Não parece ser fácil discutir a morte longe dela, quando a vida vai muito bem, com disposição, planos e realizações. Cada vez mais, entretanto, é preciso. Paradoxal, mais progresso da Medicina, mais necessidade de se discutir a terminalidade da vida!
Preocupar-se com a morte é algo análogo a construir uma poupança para uso na terceira idade. Investir na vida… e no processo da morte. Mudança de cultura, sem dúvida, mas qual um rio, só persiste o que muda, a água de ontem já passou.

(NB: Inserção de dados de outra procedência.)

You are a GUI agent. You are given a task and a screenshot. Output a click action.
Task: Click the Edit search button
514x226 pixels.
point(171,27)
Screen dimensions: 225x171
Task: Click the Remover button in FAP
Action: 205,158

Neste contexto de antecipação da discussão, de transferência para nível doméstico do que se costuma fazer tão somente em nível hospitalar, o CampaigAdvance Care Planning in Canada’s Speak Up Campain http://www.advancecareplanning.ca/ recomenda 5 passos. Eles visam a elaboração de um planejamento para orientar a tomada de decisões por um representante do paciente que perdeu a capacidade para tal, em face de circunstância clínica de mau prognóstico e chance de morte em curto prazo.
Ponto essencial é que os passos sejam entendidos como um processo, ou seja que haja a construção gradativa com lápis e borracha no pensamento e na documentação.
O blog Bioamigo traz uma adaptação, para ler o original, acesse http://www.advancecareplanning.ca/making-your-plan/how-do-i-do-advance-care-planning.aspx
Passo 1- PENSE– O que admite que seja certo para você, quais são os seus valores, as suas crenças e o seu entendimento a respeito, tanto da terminalidade da vida, quanto de procedimentos médicos.
Passo 2- APRENDA– Interesse-se por saber quais são os métodos da Medicina que são aplicáveis à terminalidade da vida. Constate quais poderiam influenciar positivamente a qualidade de vida e quais determinariam apenas um prolongamento dos dias de vida. Verifique o que lhe soa mais adequado.
Passo 3- ESCOLHA- Decida qual pessoa tem a sua confiança para falar por você, respeitando e seguindo os seus desejos sobre a terminalidade da vida, na eventualidade de não tiver condições de fazer por si mesmo. Exponha seus desejos para este Representante a ser indicado e também para familiares e para amigos que julgue importantes para preencher a sua falta de vocalização consciente. Informe as escolhas aos seus médicos. Dê-lhes cópia de eventuais escritos ou áudios que tenha produzido sobre os seus desejos.
Passo 4- REGISTRE– É uma boa ideia documentar seus desejos acerca da terminalidade da vida, por escrito ou por vídeo. Informe-se sobre como registrar uma Diretiva Antecipada deVontade (Testamento Vital).
Passo 5- REVEJA– Os seus desejos podem ser influenciados por várias razões, ao longo do tempo. É desejável que você os reveja e os discuta periodicamente com as pessoas de sua confiança, familiar, amigo, profissional. Lembre-se: Vontade desenhada a lápis e borracha!
Estes passos são essenciais para quebrar tabus pessoais, familiares, profissionais e sociais.